Sep 5 2008
Thousands of African refugees have been released from the Ketziot detention center in the Negev region of Israel without being tested for tuberculosis or receiving preventive treatment despite a rise in TB cases among detainees, Haaretz.com reports.
According to a custody tribunal, which works with migrants, 12 cases of active TB have been reported among refugees who were once held at Ketziot, and the percentage of all active TB cases in Israel among refugees has doubled from 14% in 2006 to 28% in 2008. According to the tribunal, the rate of active TB among detainees at Ketziot is 13.3 times greater than the rate in 1997. In addition, Israel's Prisons Service and Ministry of Health at the end of July reported that 22 TB cases have been detected this year among refugees detained at Ketziot. Among the 22 people, four had active TB and were transferred to a medical facility (Reznick, Haaretz.com, 9/3). Although Itamar Grotto, head of public health for the health ministry, told the tribunal that the ministry's recommendations include "filling a medical questionnaire" and "conducting a chest X-ray for every inmate," the tribunal has called the ministry's response "wrong and misleading" (Reznick, Haaretz.com, 9/4).
In response to the increase in reported TB cases among refugees, the tribunal declared that several tests and vaccinations, including TB screenings, be administered to all detainees before their release from the facility. The tribunal also criticized the lack of TB screenings by appropriate authorities. "Despite the significant rise in the number of active TB patients among the refugees, the health ministry is responding late to events and is not providing the solutions that show the epidemic has been stopped," the tribunal said. The tribunal added that the "main challenges to ensuring public health in Israel, and particularly in controlling TB, were not medical but political and administrative."

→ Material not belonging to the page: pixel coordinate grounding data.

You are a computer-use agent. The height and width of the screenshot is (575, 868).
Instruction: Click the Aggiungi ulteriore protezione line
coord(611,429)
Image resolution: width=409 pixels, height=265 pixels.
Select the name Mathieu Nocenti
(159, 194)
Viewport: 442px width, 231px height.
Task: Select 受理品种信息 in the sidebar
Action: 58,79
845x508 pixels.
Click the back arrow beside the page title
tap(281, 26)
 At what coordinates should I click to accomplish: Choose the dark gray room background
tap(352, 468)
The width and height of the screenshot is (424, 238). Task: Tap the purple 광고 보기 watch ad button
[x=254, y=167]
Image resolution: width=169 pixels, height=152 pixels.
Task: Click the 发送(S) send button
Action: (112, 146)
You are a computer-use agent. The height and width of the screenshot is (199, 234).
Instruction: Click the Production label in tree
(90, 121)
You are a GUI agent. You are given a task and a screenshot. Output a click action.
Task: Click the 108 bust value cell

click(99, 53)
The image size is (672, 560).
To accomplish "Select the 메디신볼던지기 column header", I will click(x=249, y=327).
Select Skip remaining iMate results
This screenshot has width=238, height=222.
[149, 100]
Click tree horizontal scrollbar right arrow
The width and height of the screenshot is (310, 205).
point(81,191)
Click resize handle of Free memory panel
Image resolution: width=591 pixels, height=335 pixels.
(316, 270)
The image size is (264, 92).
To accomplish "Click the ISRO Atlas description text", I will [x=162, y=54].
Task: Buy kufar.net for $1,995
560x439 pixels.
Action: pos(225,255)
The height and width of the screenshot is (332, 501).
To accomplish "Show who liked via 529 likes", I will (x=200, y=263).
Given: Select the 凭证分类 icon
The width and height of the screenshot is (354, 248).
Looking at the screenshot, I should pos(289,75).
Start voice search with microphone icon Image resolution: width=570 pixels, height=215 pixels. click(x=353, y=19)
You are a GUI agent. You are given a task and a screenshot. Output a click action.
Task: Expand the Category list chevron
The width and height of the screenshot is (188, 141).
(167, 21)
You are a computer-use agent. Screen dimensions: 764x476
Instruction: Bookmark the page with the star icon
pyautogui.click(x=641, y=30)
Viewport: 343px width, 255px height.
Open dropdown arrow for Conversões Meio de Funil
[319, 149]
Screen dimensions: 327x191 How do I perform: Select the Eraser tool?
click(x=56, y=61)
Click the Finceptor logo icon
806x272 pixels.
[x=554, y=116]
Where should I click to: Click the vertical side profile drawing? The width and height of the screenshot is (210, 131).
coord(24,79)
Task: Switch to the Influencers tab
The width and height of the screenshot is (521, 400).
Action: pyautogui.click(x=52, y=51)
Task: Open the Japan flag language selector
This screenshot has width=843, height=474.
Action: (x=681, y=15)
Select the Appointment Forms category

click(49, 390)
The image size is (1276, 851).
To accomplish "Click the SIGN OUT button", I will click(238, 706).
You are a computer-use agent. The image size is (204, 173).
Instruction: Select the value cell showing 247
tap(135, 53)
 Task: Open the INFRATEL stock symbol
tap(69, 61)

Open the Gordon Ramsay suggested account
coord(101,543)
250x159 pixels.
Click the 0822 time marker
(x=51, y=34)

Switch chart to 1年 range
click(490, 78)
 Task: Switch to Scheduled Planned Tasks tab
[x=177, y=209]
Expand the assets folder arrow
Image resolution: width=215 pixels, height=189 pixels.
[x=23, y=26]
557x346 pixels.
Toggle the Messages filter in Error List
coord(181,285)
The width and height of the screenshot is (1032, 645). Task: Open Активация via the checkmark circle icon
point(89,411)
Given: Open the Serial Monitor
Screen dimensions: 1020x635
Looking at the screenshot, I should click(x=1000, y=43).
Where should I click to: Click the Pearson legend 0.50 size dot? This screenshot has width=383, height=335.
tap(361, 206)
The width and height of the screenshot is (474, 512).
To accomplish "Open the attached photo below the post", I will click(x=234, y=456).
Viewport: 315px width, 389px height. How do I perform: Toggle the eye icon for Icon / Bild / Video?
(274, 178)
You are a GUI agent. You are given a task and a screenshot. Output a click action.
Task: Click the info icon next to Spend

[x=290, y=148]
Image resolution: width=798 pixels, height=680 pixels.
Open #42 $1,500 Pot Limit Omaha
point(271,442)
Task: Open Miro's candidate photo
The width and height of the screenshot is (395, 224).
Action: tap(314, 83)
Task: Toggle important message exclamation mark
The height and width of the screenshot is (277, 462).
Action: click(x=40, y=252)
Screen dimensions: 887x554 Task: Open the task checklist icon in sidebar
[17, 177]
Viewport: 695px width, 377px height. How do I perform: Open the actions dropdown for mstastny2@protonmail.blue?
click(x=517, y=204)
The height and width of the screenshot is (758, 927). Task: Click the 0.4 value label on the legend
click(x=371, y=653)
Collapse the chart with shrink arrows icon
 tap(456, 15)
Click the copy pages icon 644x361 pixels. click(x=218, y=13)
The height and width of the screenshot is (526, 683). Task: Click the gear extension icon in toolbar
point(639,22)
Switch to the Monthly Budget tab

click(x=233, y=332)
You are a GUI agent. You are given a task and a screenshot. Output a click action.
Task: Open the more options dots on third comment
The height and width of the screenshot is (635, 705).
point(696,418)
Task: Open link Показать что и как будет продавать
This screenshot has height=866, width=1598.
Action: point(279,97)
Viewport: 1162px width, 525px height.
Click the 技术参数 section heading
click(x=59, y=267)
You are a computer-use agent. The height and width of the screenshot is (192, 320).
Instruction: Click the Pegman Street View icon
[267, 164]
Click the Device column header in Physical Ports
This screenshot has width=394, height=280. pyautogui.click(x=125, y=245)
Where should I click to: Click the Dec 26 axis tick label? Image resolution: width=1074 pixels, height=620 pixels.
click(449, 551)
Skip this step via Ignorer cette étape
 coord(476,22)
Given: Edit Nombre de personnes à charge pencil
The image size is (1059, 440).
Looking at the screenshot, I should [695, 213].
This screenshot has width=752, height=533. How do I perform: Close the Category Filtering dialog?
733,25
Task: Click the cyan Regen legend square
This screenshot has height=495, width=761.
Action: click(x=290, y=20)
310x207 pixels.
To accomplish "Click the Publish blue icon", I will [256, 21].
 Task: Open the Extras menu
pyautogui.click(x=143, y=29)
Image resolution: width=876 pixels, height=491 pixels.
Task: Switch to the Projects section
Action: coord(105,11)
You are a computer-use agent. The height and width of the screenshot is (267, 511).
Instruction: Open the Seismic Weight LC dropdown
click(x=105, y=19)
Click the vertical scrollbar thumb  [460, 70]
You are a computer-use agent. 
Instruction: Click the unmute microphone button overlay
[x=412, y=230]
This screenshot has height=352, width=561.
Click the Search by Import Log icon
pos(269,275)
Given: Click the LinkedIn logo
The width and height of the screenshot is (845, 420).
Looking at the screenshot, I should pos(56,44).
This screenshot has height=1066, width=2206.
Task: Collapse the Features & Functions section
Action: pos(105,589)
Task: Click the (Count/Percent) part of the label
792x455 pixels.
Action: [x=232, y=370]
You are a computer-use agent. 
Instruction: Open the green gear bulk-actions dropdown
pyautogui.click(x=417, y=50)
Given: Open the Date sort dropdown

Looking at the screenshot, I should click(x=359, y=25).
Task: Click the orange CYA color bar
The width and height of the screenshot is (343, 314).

According to the tribunal, the Ministry of the Interior and Israel Defense Forces on March 31 released refugees from Ketziot to make room for new detainees, and those released did not undergo medical tests before moving to population centers in Israel. The tribunal said the ministry's "massive and unmonitored releases" were made without "good judgment with regard to the welfare and health of the public." Daniel Shem-Tov, head of the Health Ministry's TB and AIDS Department, in May testified before the tribunal that the lack of testing constitutes a "danger to public health" (Haaretz.com, 9/3).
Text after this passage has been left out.